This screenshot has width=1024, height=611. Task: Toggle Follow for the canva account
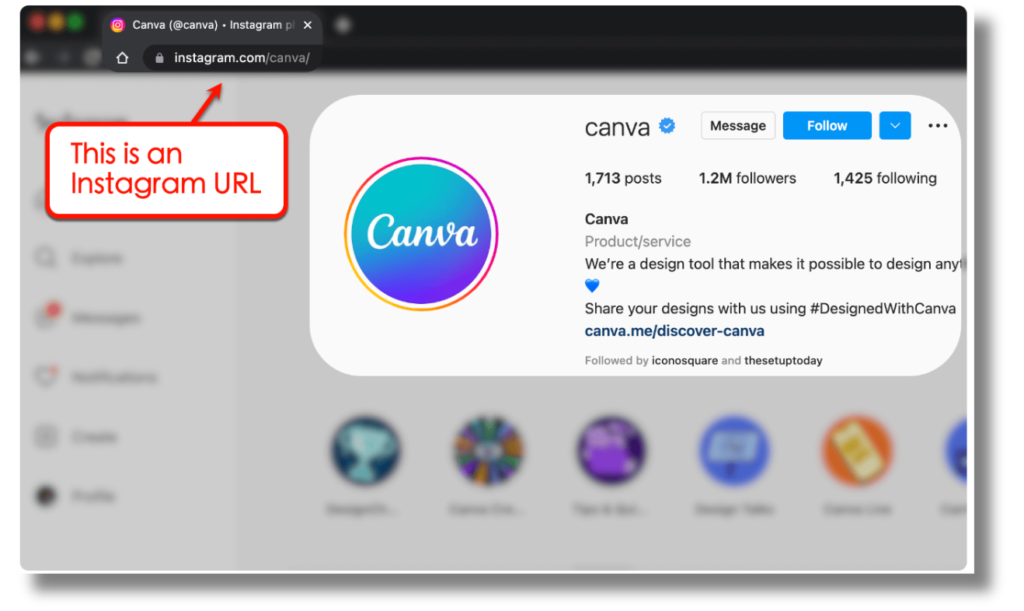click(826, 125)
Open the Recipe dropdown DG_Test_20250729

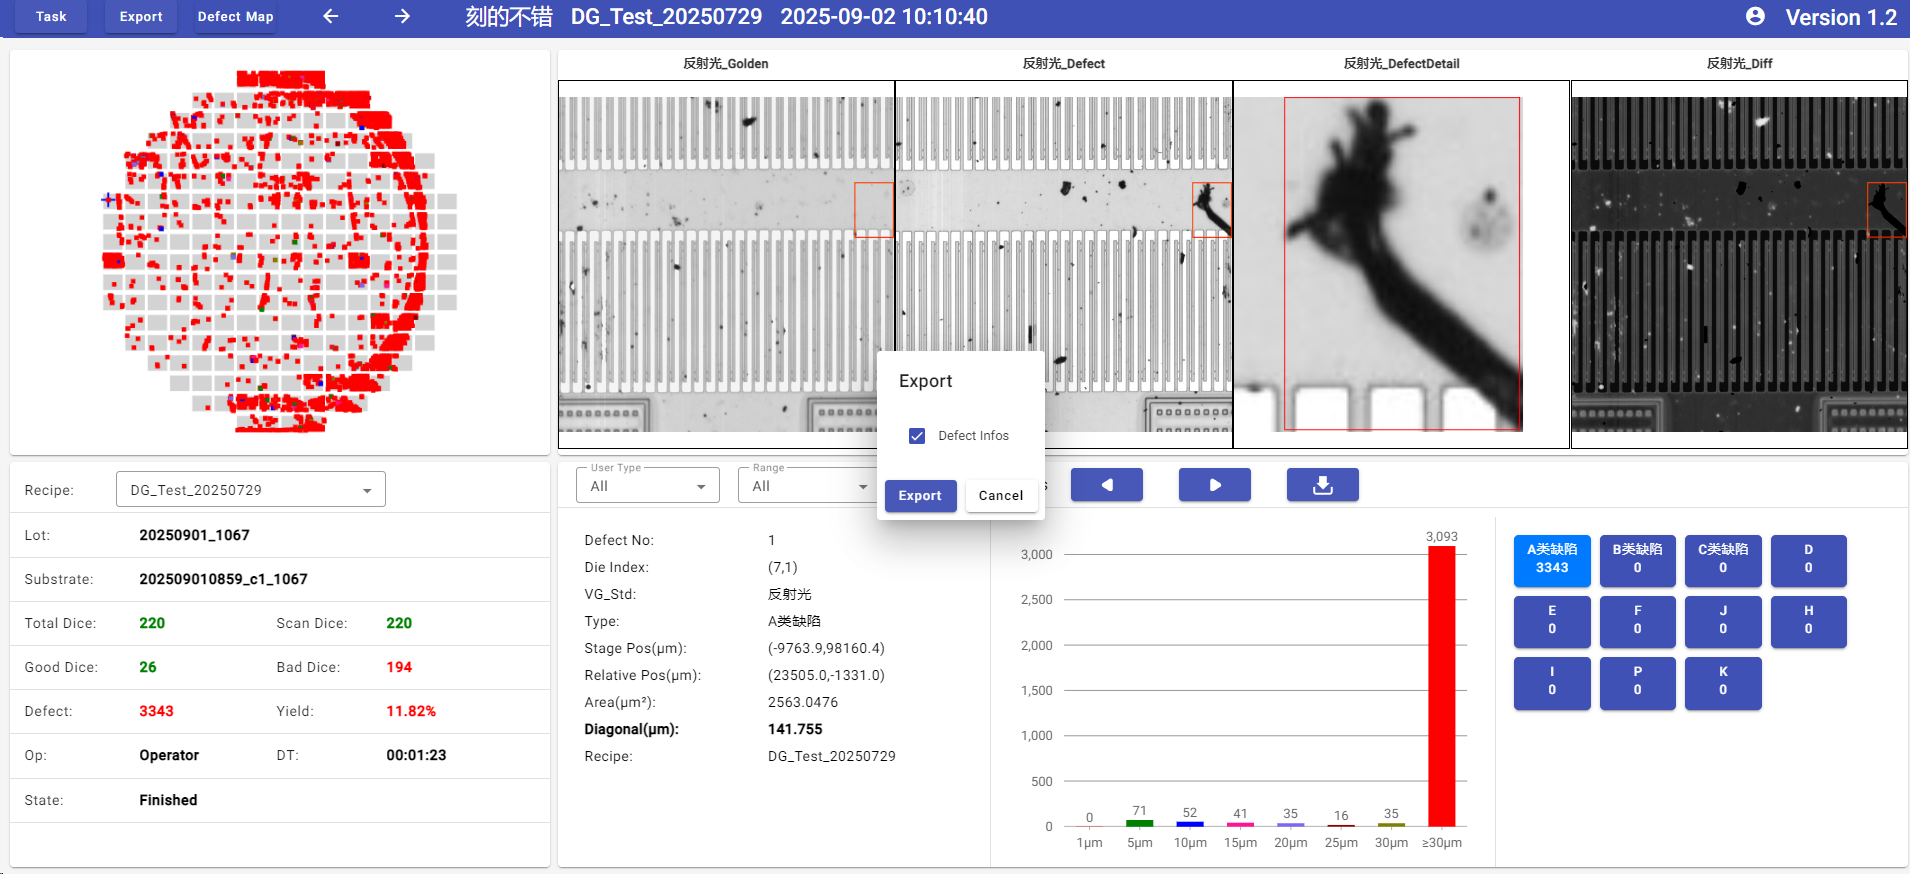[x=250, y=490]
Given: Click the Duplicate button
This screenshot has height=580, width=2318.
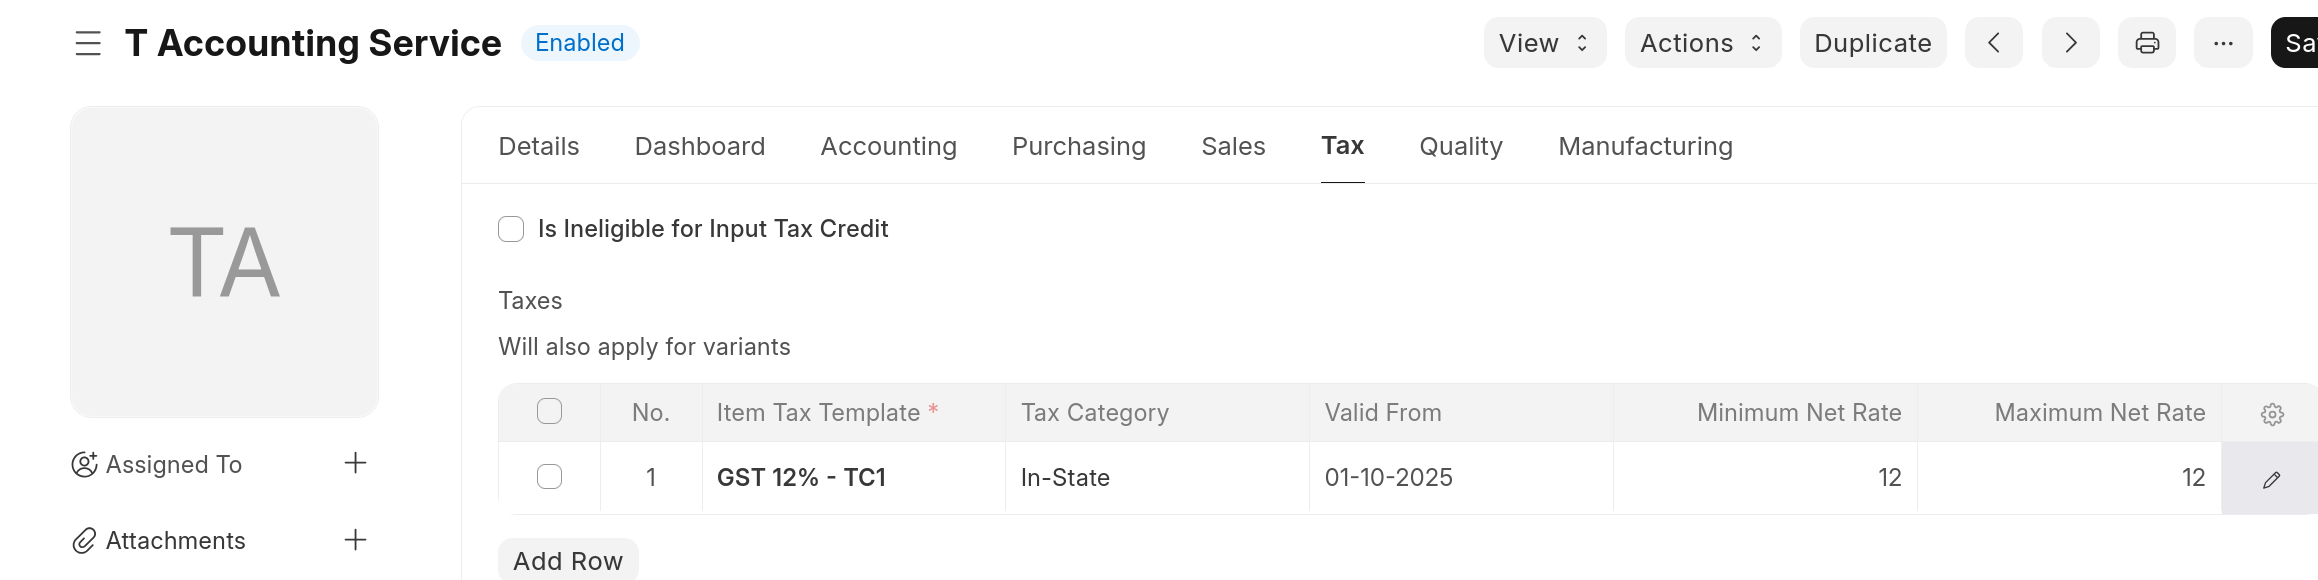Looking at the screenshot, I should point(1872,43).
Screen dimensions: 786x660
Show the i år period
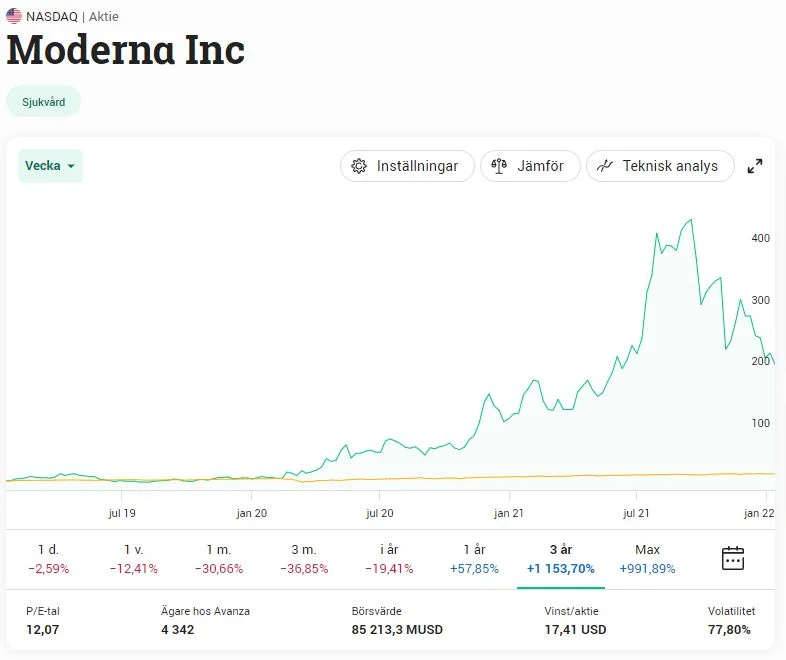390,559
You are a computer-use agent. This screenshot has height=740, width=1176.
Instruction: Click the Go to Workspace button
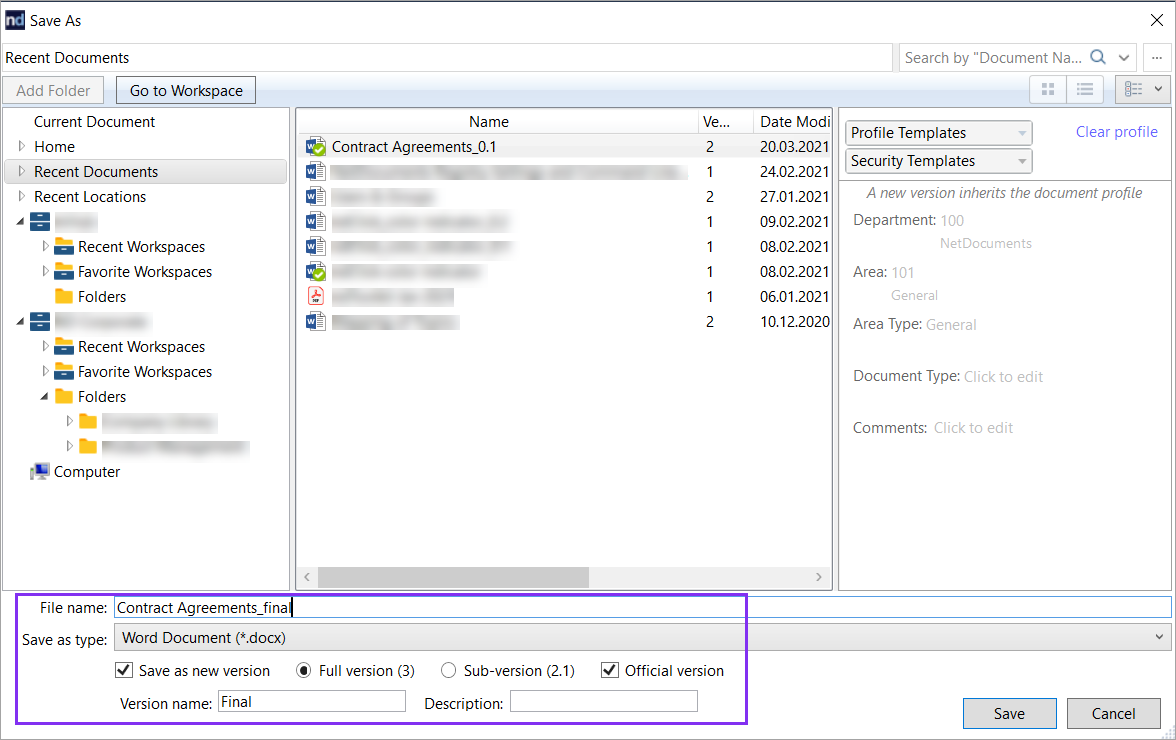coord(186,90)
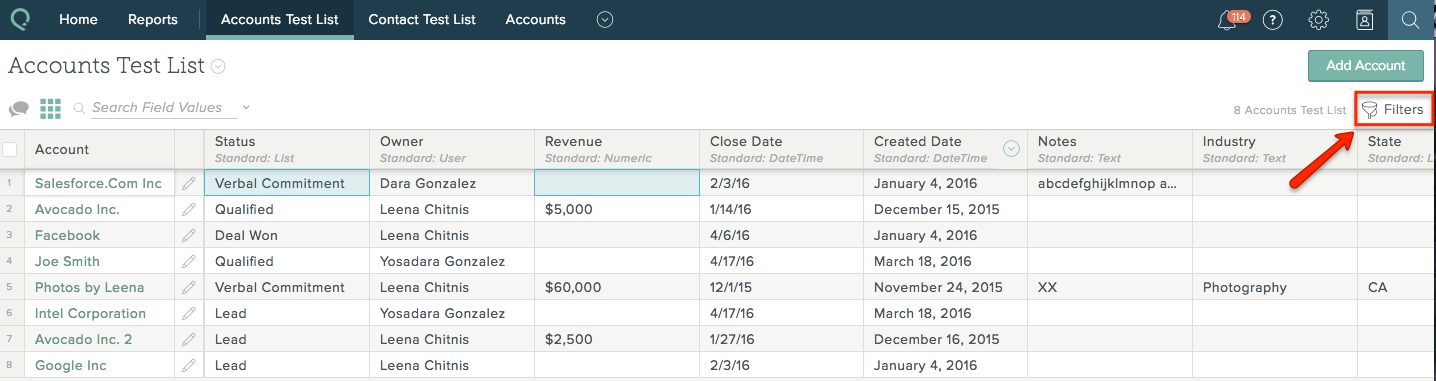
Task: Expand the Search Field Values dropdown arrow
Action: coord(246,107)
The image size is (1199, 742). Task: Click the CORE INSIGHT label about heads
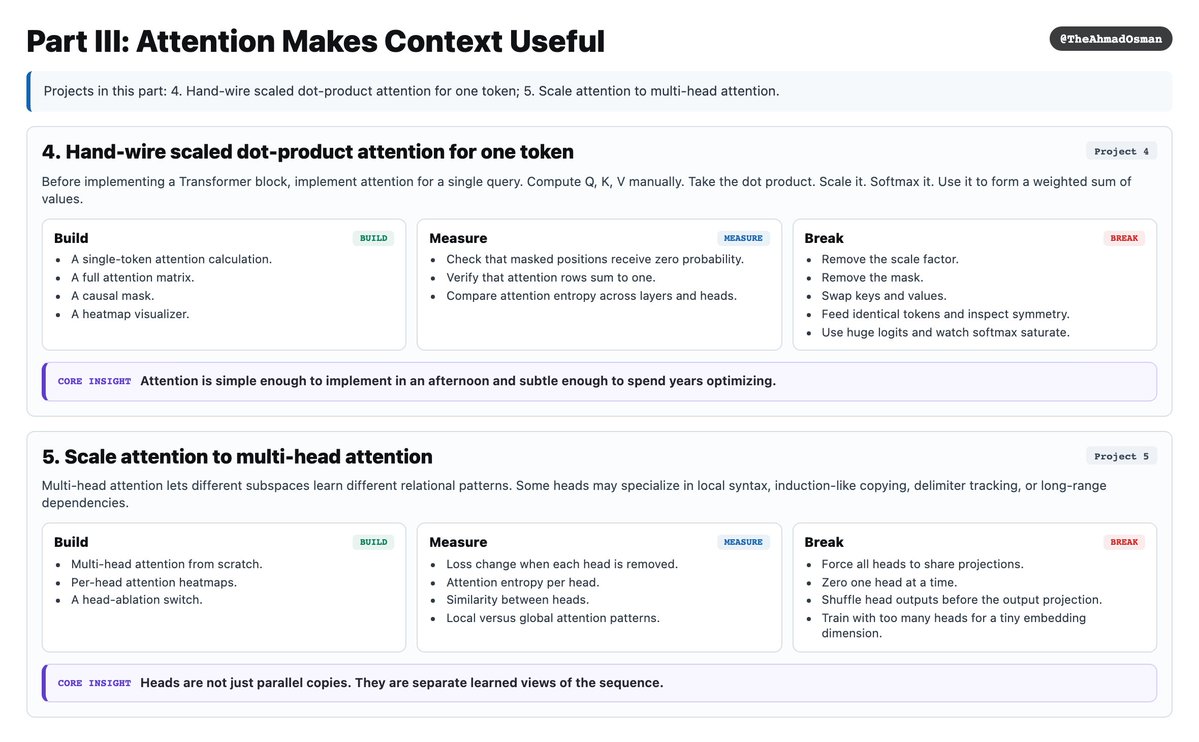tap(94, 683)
##############################
### Problem requirements
Transcribe the data exactly, minus any images.

### Exercise output
This screenshot has width=1024, height=611. Task: Toggle Follow for the canva account
click(826, 125)
Open the Recipe dropdown DG_Test_20250729

[x=250, y=490]
Given: Click the Duplicate button
This screenshot has height=580, width=2318.
Looking at the screenshot, I should point(1872,43).
Screen dimensions: 786x660
Show the i år period
390,559
You are a computer-use agent. This screenshot has height=740, width=1176.
Instruction: Click the Go to Workspace button
coord(186,90)
Task: Expand the Search Field Values dropdown arrow
Action: coord(246,107)
The image size is (1199, 742). Task: Click the CORE INSIGHT label about heads
tap(94, 683)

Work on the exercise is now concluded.